- _Dataset extract_
★ ★ ★ ★ ★

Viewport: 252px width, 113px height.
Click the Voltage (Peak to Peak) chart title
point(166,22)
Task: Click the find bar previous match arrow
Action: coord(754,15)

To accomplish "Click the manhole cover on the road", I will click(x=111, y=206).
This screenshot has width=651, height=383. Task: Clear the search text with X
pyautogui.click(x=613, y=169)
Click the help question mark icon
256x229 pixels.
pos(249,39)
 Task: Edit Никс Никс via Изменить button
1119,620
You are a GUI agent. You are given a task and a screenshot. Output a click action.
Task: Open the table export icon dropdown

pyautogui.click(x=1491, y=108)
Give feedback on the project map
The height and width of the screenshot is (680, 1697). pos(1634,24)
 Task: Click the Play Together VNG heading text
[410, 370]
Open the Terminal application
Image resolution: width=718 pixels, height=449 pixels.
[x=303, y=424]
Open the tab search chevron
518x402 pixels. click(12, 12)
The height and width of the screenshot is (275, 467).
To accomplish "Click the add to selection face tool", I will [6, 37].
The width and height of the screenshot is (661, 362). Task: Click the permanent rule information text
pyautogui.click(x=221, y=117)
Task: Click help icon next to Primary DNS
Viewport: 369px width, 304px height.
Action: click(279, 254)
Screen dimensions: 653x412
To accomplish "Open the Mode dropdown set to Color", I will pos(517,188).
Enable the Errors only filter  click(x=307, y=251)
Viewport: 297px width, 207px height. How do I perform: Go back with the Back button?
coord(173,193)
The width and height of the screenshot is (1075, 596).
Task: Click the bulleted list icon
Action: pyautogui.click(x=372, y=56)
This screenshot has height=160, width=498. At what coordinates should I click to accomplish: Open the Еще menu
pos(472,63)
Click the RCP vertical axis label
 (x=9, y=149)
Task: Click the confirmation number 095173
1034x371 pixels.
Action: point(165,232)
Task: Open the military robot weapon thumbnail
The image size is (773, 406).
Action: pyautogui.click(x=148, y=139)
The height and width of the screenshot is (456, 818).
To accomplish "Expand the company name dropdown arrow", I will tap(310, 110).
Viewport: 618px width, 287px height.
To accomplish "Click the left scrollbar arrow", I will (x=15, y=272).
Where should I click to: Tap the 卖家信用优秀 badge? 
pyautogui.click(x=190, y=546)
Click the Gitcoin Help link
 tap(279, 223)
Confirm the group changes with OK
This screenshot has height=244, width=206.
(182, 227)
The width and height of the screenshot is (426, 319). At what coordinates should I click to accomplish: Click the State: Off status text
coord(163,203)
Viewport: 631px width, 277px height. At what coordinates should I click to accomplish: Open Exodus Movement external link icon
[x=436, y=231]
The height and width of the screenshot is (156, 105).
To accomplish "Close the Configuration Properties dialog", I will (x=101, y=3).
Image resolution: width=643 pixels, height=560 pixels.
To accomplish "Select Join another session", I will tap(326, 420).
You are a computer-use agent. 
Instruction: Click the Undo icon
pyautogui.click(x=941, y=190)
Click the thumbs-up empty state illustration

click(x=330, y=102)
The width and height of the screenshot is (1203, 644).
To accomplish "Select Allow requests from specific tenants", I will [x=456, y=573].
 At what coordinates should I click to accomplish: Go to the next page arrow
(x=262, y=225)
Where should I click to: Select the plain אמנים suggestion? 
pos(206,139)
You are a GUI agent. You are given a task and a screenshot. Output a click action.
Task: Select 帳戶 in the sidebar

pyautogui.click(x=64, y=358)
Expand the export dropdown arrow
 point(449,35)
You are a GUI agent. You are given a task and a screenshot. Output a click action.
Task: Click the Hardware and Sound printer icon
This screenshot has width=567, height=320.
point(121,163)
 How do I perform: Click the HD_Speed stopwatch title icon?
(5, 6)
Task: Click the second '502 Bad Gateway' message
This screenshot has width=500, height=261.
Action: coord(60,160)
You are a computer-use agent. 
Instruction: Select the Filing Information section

★ ★ ★ ★ ★

- _Task directions_
With the line containing "Where should I click to: Select" as the first and the last line of the records as the final one, print exactly the lines in that span.

- _Result below_
Where should I click to: Select the plain אמנים suggestion? 
pos(206,139)
You are a GUI agent. You are given a task and a screenshot. Output a click action.
Task: Select 帳戶 in the sidebar

pyautogui.click(x=64, y=358)
Expand the export dropdown arrow
 point(449,35)
You are a GUI agent. You are given a task and a screenshot. Output a click action.
Task: Click the Hardware and Sound printer icon
This screenshot has width=567, height=320.
point(121,163)
 How do I perform: Click the HD_Speed stopwatch title icon?
(5, 6)
Task: Click the second '502 Bad Gateway' message
This screenshot has width=500, height=261.
Action: coord(60,160)
You are a computer-use agent. 
Instruction: Select the Filing Information section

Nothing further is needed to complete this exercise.